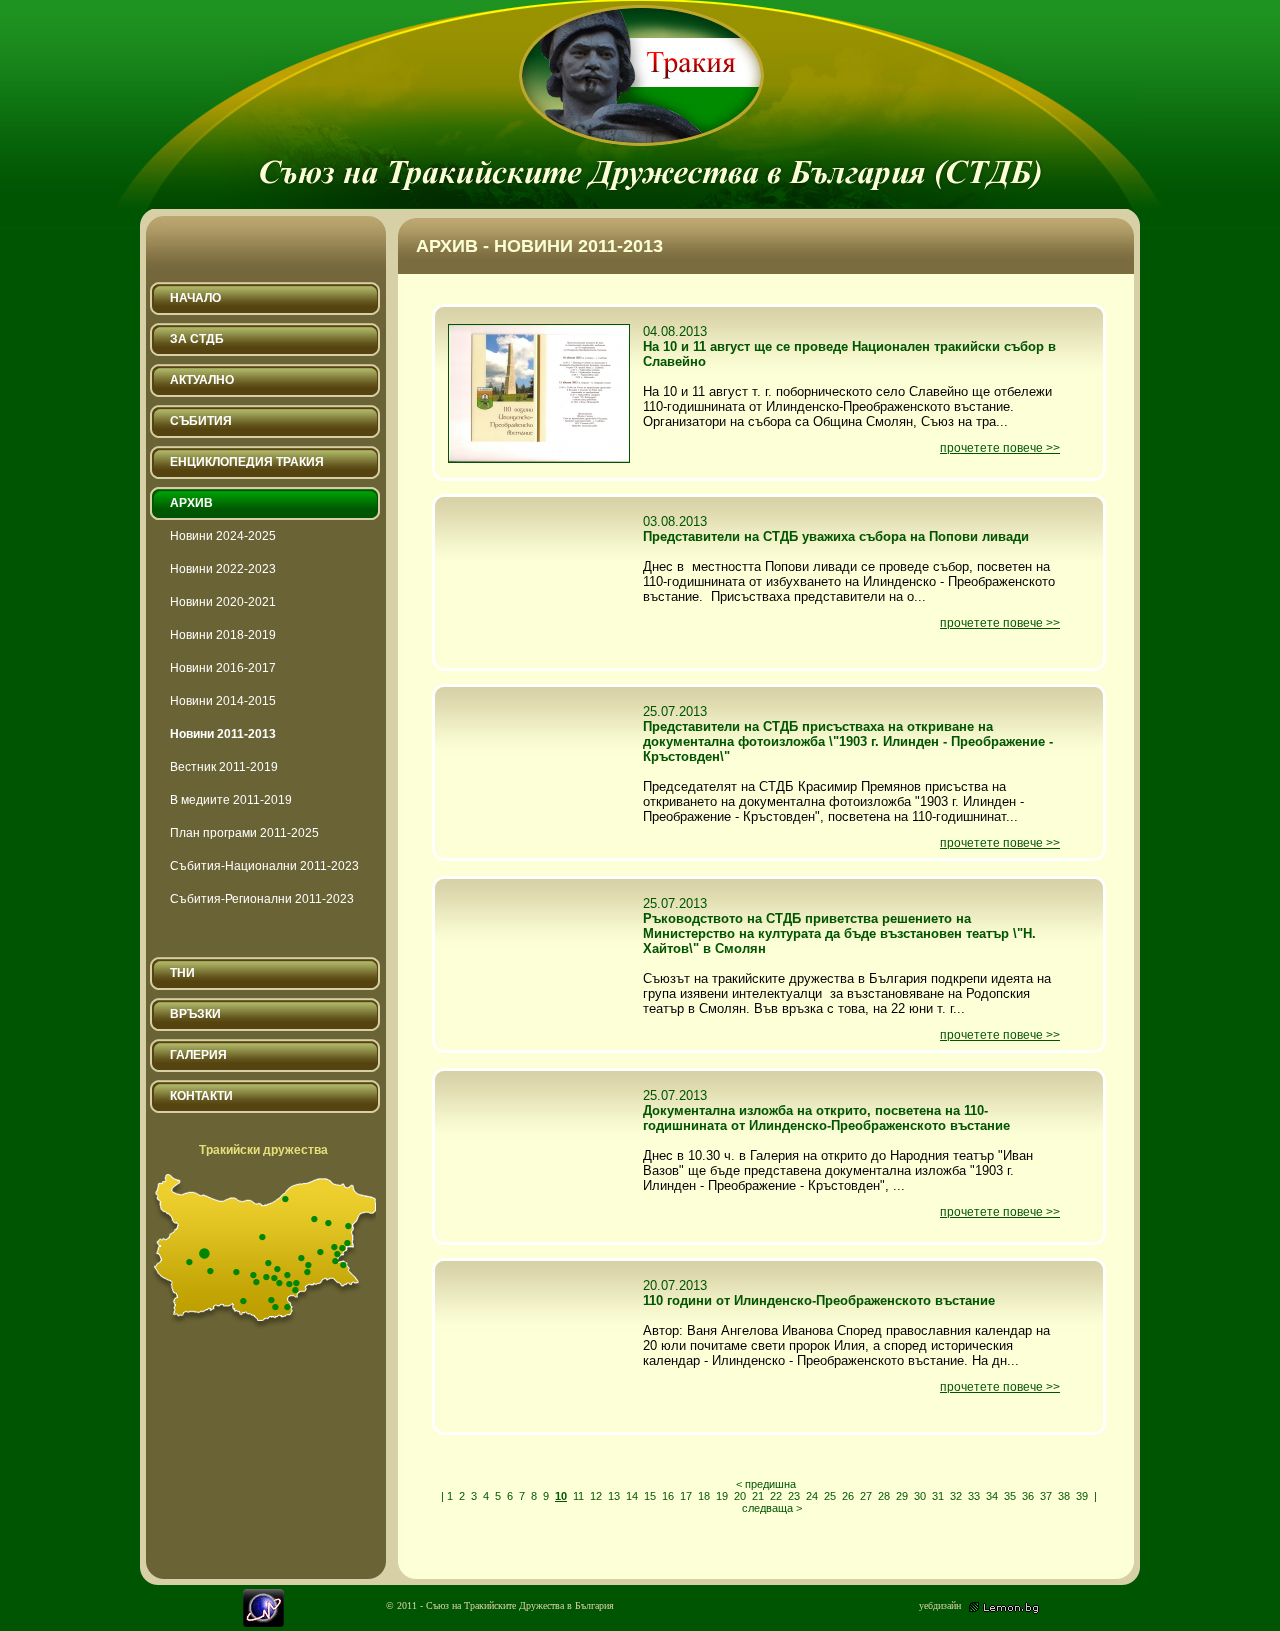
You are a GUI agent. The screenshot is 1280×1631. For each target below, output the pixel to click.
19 (722, 1496)
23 (794, 1496)
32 (956, 1496)
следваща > (772, 1508)
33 (974, 1496)
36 (1028, 1496)
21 (758, 1496)
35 (1010, 1496)
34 (992, 1496)
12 (596, 1496)
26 (848, 1496)
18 (704, 1496)
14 (632, 1496)
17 (686, 1496)
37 (1046, 1496)
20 (740, 1496)
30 (920, 1496)
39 (1082, 1496)
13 (614, 1496)
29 (902, 1496)
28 (884, 1496)
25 (830, 1496)
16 (668, 1496)
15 (650, 1496)
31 (938, 1496)
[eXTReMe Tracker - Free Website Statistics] (263, 1622)
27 (866, 1496)
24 (812, 1496)
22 (776, 1496)
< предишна (766, 1484)
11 (578, 1496)
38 (1064, 1496)
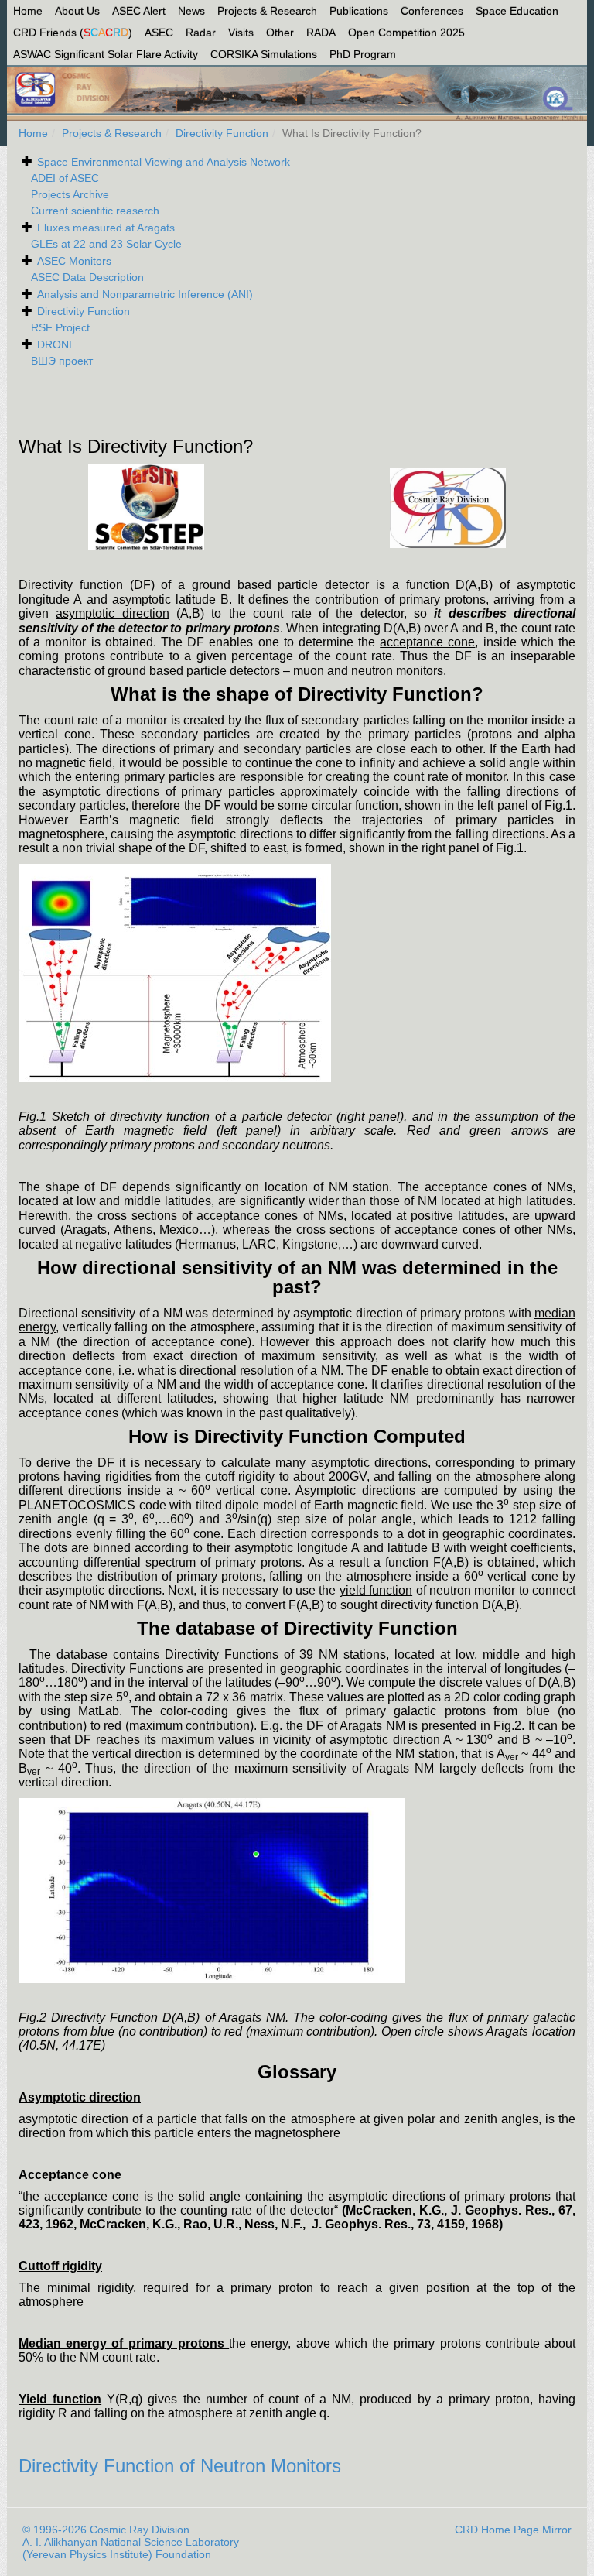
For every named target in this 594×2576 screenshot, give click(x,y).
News (191, 11)
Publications (358, 11)
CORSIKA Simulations (263, 54)
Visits (241, 32)
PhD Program (362, 54)
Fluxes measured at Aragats (106, 227)
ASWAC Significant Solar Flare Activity (105, 54)
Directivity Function (222, 133)
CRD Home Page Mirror (513, 2529)
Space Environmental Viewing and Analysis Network (163, 162)
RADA (321, 32)
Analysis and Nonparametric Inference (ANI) (145, 294)
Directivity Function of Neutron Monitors (180, 2465)
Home (28, 11)
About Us (77, 11)
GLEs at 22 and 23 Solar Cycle (106, 244)
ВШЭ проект (62, 361)
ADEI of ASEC (65, 178)
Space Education (517, 11)
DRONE (56, 344)
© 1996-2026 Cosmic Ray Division (105, 2529)
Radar (201, 32)
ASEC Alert (139, 11)
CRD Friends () (72, 32)
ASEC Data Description (87, 277)
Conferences (432, 11)
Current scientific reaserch (95, 210)
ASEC (159, 32)
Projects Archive (70, 194)
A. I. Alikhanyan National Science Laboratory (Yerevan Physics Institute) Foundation (130, 2548)
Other (280, 32)
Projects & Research (267, 11)
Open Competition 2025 (406, 32)
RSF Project (60, 327)
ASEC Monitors (74, 261)
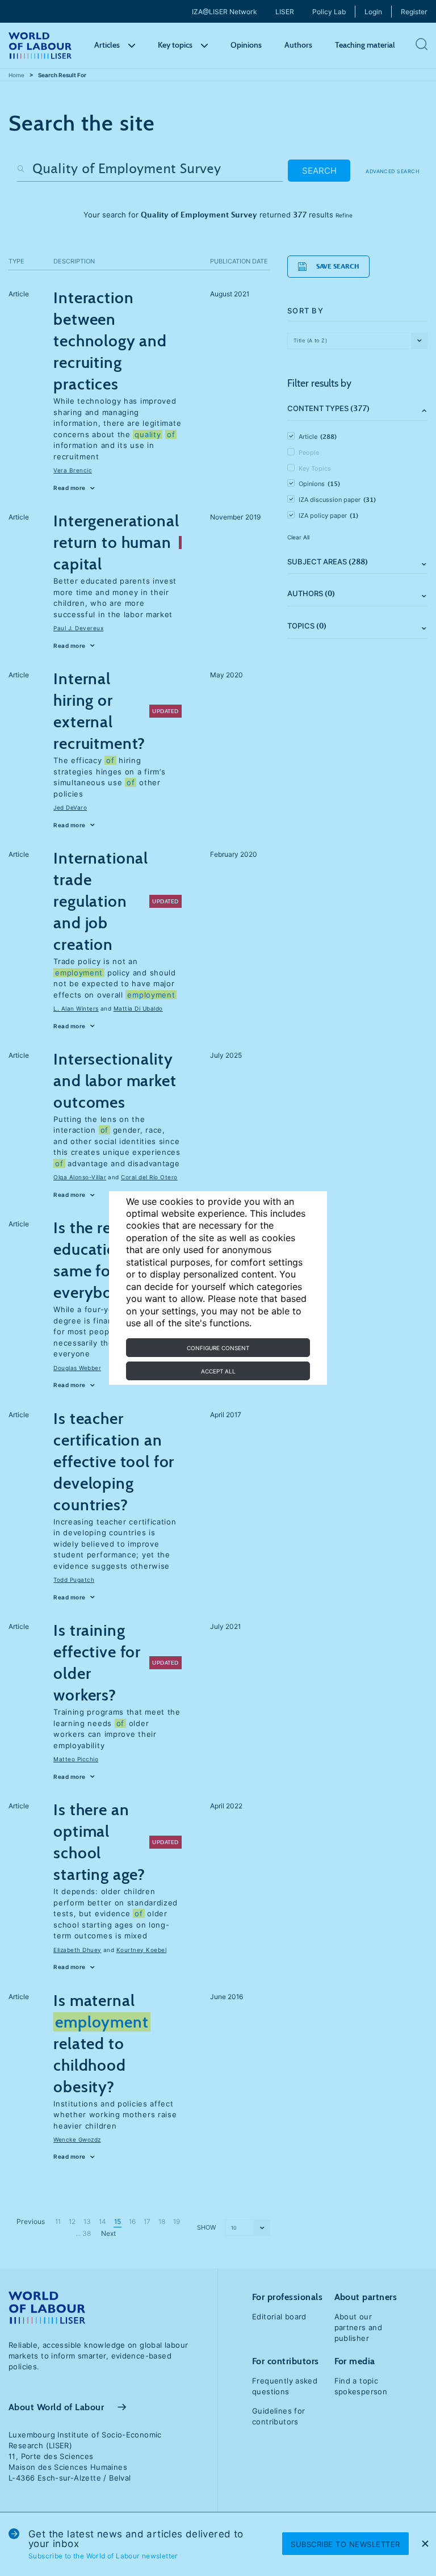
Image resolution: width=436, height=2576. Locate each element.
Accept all (218, 1371)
• • • •
Task to complete
If a line in the listing contains the string "each", copy it.

Solution to this problem
You are a GUI agent. The screenshot is 1280×1631. For each target below, output the pixel to click.
Image resolution: width=436, height=2576. Locate each element.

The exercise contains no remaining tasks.